Managing PC Operating Systems with a Revision Control System
Download the prototype fsrcs0.1.tar.gz here.
During the lifetime of a workstation the system administrator is faced with constant change in system configuration (updates, new software). The users of a workstation, too, may change the system configuration. We describe the necessary concepts for maintaining many similar configured PC clients in a lab environment. The main software component consists of fsrcs, a revision control system similar to RCS and SCCS. The revision control software is available without charge.
This paper was motivated by the need to reduce the huge administrative effort for running a computer training room at the Department of Applied Computer Science. It is the first attempt at our university of a fully automatic client installation and update solution using free software. The students can handle the following from the boot-prompt of the PC client without assistance of the system administrator:
- Repair or install Linux software (operating system and applications) on the PC.

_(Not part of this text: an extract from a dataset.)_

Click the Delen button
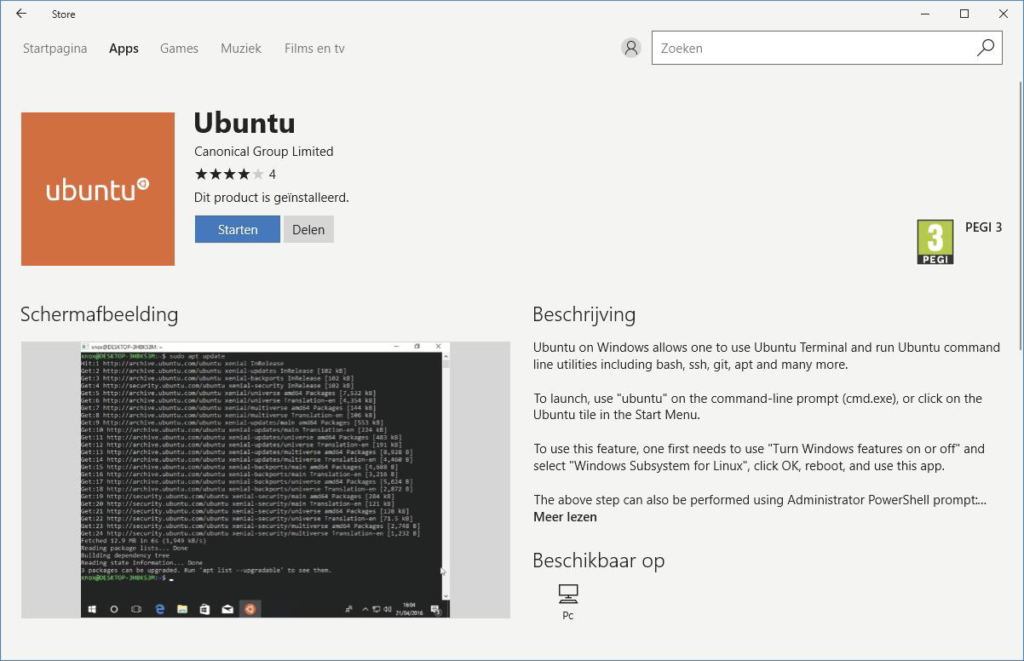1024x661 pixels. pyautogui.click(x=308, y=229)
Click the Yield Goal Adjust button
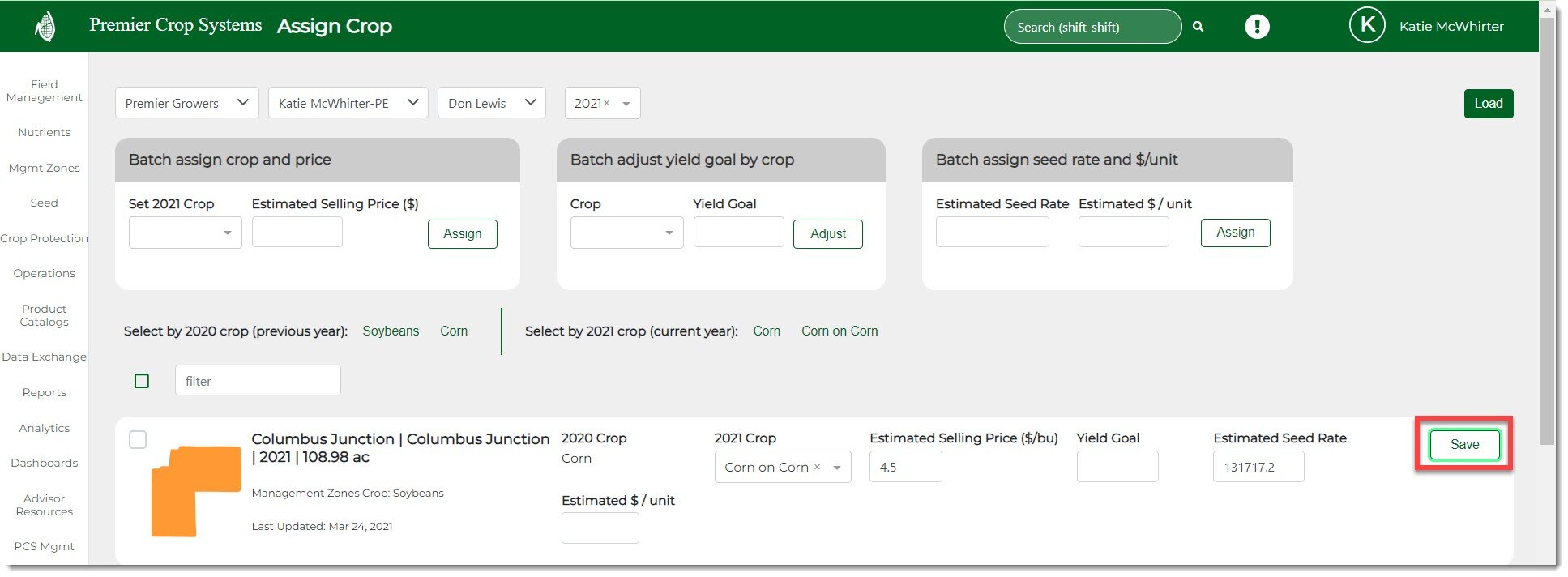 827,234
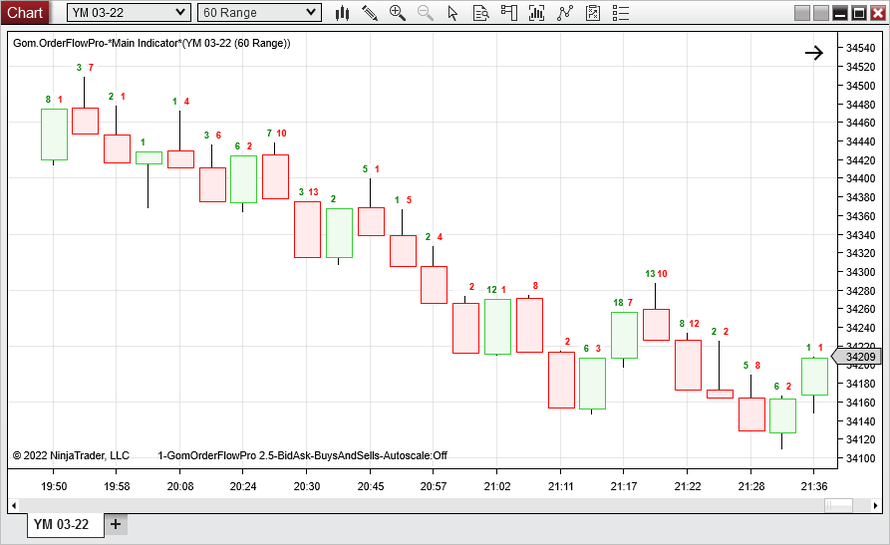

- Repair or install Microsoft Windows 95 software (operating system and applications) on the PC.
- The installation can be requested by the user at any time.
- The user can decide to update both operating systems or just Windows 95 or just Linux.
Administration tasks are reduced because the system administrator installs new software only on one PC. After installation a set of programs help the system administrator to define a new master copy for all clients on the server.
Comparison with other tools
There are many tools available for managing software environments [CW92, Fut95, Har94, Jam94, PS94, Rid94, VCV92]. A new draft standard for software administration tries to define interfaces and formats for the administration of a network of heterogeneous systems [Arc93]. Many tools use software packages and supply commands for the administration of these packages. Microsoft's Systems Management Server (SMS) distributes software packages (i.e., Microsoft Office) and runs unattended installation. Limited functionality is provided for automatic checks of an existing package on the PC. Installation scripts have to be written for local customizations, patches, and not SMS aware software. This is a very complex task.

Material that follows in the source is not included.